What the Function actually does

  1. Take a number of parameters from the Azure DevOps request (namely the BuildId, ProjectId, OrganisationName and optionally the AccessToken)
  2. Call the Azure DevOps API to obtain the Build details from the provided BuildId, to obtain the PullRequestId
  3. Call the Azure DevOps API to obtain the Pull Request Policy details from the PullRequestId
  4. Loop through all the PR Policies to evaluate blocking policies that are not yet approved
  5. Respond to the Azure DevOps request with an indicator to proceed, and a list of the Blocking Policies

Deploying the Function

Use the buttons below to quickly deploy the Azure Function to your Azure Subscription.

Template ARM Template
Function App Deploy To Azure
Resource Group and Function App Deploy To Azure

The code for the Function App is pulled at deploy time from this Repository.

Invoking the Azure Function

Inside the Azure DevOps Environment you've defined, navigate to Approvals and Checks, and add a new Invoke Azure Function check. Provide the URL (eg. https://fnadoextension3abg3z5bvi2p56.azurewebsites.net/api/ValidatePrFromBuildId) and Function Key from your Azure Function (eg. YwTj/W/NR9oBygyXDVlGaO3yAOyw6aEzjaayRKmRZQCUYo23tuIXOA==), select the POST method and provide these values;

Headers

{
"Content-Type":"application/json"
}

Body

{
"URI": "$(System.CollectionUri)", 
"ProjectId": "$(system.TeamProjectId)",
"Project":"$(System.TeamProject)",
"BuildId": "$(Build.BuildId)",
"AuthToken": "$(system.AccessToken)"
}

Success Criteria

eq(root['prstatus'], 'satisfied')

Security

ADO Access Token

The Azure Function needs an ADO security access token to communicate with the Azure DevOps API. The token can be passed to the function by the ADO Approval gate in the HTTP request body, or retrieved from the Azure Function Application Settings, depending on your preference.

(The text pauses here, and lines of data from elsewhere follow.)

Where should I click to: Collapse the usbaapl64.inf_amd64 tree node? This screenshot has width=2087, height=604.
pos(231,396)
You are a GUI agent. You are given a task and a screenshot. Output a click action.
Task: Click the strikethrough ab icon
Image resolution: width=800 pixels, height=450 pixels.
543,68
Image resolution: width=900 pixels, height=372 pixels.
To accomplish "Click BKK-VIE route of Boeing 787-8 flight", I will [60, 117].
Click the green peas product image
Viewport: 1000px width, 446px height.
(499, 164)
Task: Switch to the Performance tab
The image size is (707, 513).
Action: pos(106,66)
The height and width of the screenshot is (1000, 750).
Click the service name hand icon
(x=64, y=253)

The token itself is issued by Azure DevOps, has a limited scope, and the lifetime of the token is short. You can read more about the token here: https://github.com/Microsoft/azure-pipelines-agent/blob/master/docs/design/auth.md#start-and-listen

Azure Function Access

The Azure Function uses a "function level" key to protect itself from being called anonymously. You can read more about this here: https://docs.microsoft.com/en-us/azure/azure-functions/security-concepts#function-access-keys

Network

Firstly, Azure DevOps is a SaaS service that is built on Microsoft Azure services and is hosted on the internet. Azure DevOps calls the Azure Function with a HTTPS request on a public endpoint.

The Azure Function then makes outbound API calls, back to Azure DevOps with a HTTPS request on a public endpoint.

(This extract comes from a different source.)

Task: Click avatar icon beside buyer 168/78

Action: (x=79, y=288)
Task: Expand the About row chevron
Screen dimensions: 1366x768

At no point are there dependencies taken on other resources which would originate on your private network, as such the Function App can be isolated from any corporate network connected services you may also run in Azure.

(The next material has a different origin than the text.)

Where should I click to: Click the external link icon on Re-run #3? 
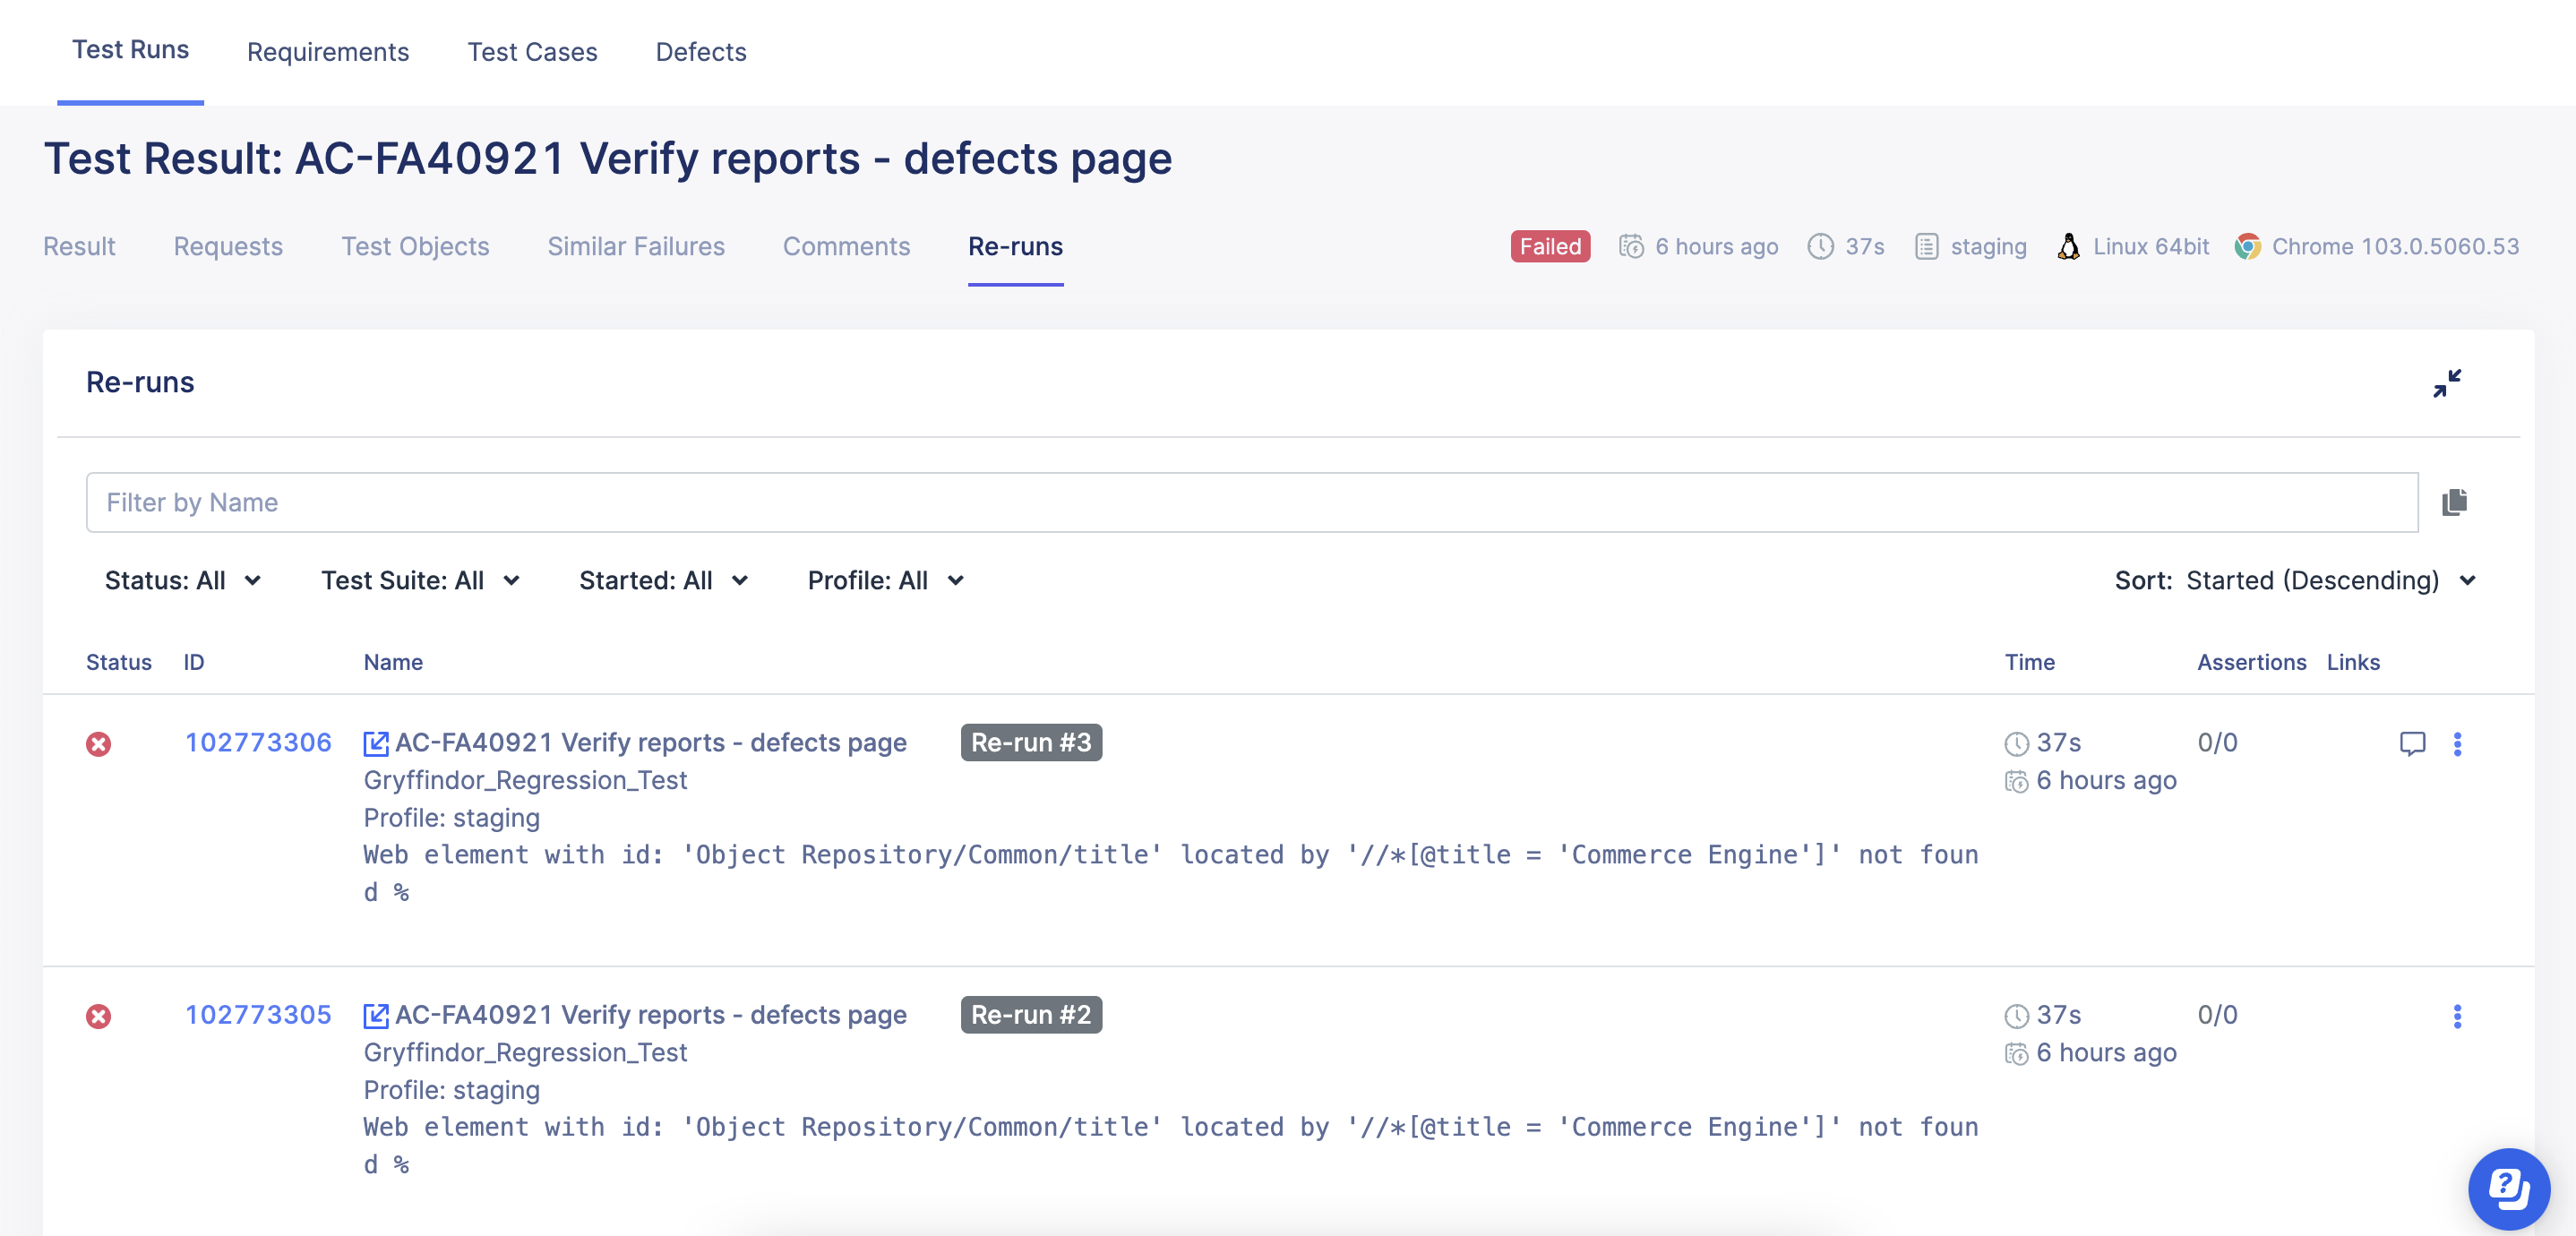[x=375, y=743]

Environment Gate Checks leverage Agentless jobs, which are Microsoft managed and cannot run on a private network.

Contributing

This project welcomes contributions and suggestions. Most contributions require you to agree to a Contributor License Agreement (CLA) declaring that you have the right to, and actually do, grant us the rights to use your contribution. For details, visit https://cla.opensource.microsoft.com.

When you submit a pull request, a CLA bot will automatically determine whether you need to provide a CLA and decorate the PR appropriately (e.g., status check, comment). Simply follow the instructions provided by the bot. You will only need to do this once across all repos using our CLA.

This project has adopted the Microsoft Open Source Code of Conduct. For more information see the Code of Conduct FAQ or contact opencode@microsoft.com with any additional questions or comments.

Trademarks

This project may contain trademarks or logos for projects, products, or services. Authorized use of Microsoft trademarks or logos is subject to and must follow Microsoft's Trademark & Brand Guidelines. Use of Microsoft trademarks or logos in modified versions of this project must not cause confusion or imply Microsoft sponsorship. Any use of third-party trademarks or logos are subject to those third-party's policies.